Cancer survival in Sweden in 1961-1991 is presented as a comprehensive report from the Swedish Cancer Registry. The report shows both successes and failures, confirms some earlier published results and presents some new findings worth further analysis. Survival has increased for female breast cancer, malignant melanoma, cancers of the testis and thyroid gland, acute leukemia, and Hodgkin's disease. No improvements are found for multiple myeloma or cancers of the liver, gall bladder, and pancreas. Small increases are shown for colorectal cancer and cancers of the stomach, oesophagus, and kidney. Increases in postoperative survival are shown for sites dominated by histologically benign tumors, i.e., intracranial neurinoma, meningioma, and cancers of the endocrine glands such as parathyroid tumors. From 1970-1972 to 1980-1982 the 10-year relative survival rate (RSR) increased from 30% to 38% for males and from 44% to 51% for females.

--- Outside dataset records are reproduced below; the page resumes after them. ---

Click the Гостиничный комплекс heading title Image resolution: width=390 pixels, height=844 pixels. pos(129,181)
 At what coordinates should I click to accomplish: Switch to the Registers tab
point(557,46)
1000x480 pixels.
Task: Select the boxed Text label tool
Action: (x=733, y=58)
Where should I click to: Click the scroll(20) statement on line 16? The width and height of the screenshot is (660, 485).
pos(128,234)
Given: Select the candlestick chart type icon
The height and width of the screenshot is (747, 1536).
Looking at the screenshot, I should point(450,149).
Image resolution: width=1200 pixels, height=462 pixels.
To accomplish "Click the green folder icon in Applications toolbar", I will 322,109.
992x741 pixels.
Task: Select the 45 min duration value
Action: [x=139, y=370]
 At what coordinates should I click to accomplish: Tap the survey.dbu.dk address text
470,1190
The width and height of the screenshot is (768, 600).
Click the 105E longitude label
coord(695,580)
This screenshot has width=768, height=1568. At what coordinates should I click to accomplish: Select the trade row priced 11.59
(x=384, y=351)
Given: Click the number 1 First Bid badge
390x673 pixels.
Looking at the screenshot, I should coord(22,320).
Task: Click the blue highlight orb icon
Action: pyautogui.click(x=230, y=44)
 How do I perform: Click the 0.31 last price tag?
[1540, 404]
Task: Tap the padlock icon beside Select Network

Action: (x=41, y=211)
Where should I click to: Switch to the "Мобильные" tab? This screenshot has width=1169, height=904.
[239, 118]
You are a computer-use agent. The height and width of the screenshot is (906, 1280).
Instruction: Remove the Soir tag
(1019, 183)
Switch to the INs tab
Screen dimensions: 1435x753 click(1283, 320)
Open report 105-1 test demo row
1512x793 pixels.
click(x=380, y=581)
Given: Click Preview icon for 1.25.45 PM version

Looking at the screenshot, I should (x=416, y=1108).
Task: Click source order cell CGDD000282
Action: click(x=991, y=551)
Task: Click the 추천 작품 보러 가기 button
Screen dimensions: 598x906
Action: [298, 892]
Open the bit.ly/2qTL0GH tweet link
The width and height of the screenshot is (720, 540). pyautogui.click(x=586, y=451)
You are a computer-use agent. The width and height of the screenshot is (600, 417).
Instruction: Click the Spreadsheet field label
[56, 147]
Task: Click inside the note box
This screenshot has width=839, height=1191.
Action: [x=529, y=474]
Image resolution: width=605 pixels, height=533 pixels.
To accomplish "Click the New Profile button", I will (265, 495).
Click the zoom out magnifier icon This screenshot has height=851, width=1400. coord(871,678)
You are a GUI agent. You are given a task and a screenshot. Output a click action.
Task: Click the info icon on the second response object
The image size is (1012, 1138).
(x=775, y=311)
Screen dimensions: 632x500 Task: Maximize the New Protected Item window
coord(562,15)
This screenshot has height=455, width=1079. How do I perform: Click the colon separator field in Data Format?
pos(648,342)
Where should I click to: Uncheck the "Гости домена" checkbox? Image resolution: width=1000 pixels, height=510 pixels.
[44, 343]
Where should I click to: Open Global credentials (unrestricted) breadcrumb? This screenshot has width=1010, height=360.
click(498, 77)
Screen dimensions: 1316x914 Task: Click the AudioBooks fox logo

Hence, cancer survival for all cases combined has approached the survival of the general population somewhat. Most of the increases took place in the 1970's. Changes in the distribution of incidence towards cancer sites with better prognoses account for some 10-20% of the observed increases in RSR, whereas the aging of the cancer population reduces the upward trend in RSR for all cases combined by some 1-2%. Cancer patients have poorer survival than the population long after 5 years of follow-up. They reach the survival of the population after about 8-12 years for colorectal cancer, 10 years for cervical cancer, 7-10 years for malignant melanoma, 13-18 years for kidney cancer, and more than 19 years for female breast and prostate cancer. For patients diagnosed in 1970-1972 this occurred 16 years after diagnosis at 29% for males and 43% for females when all cancer cases were combined. The extended time until 'statistical cure' for most cancer forms clearly indicates the need to augment the commonly used 5-year RSR with other outcome measures. If cancers on average are discovered earlier today, the 5-year RSR gives an exaggerated impression of the improvement over time. In this case the change in the 10-year RSR is a less biased criterion.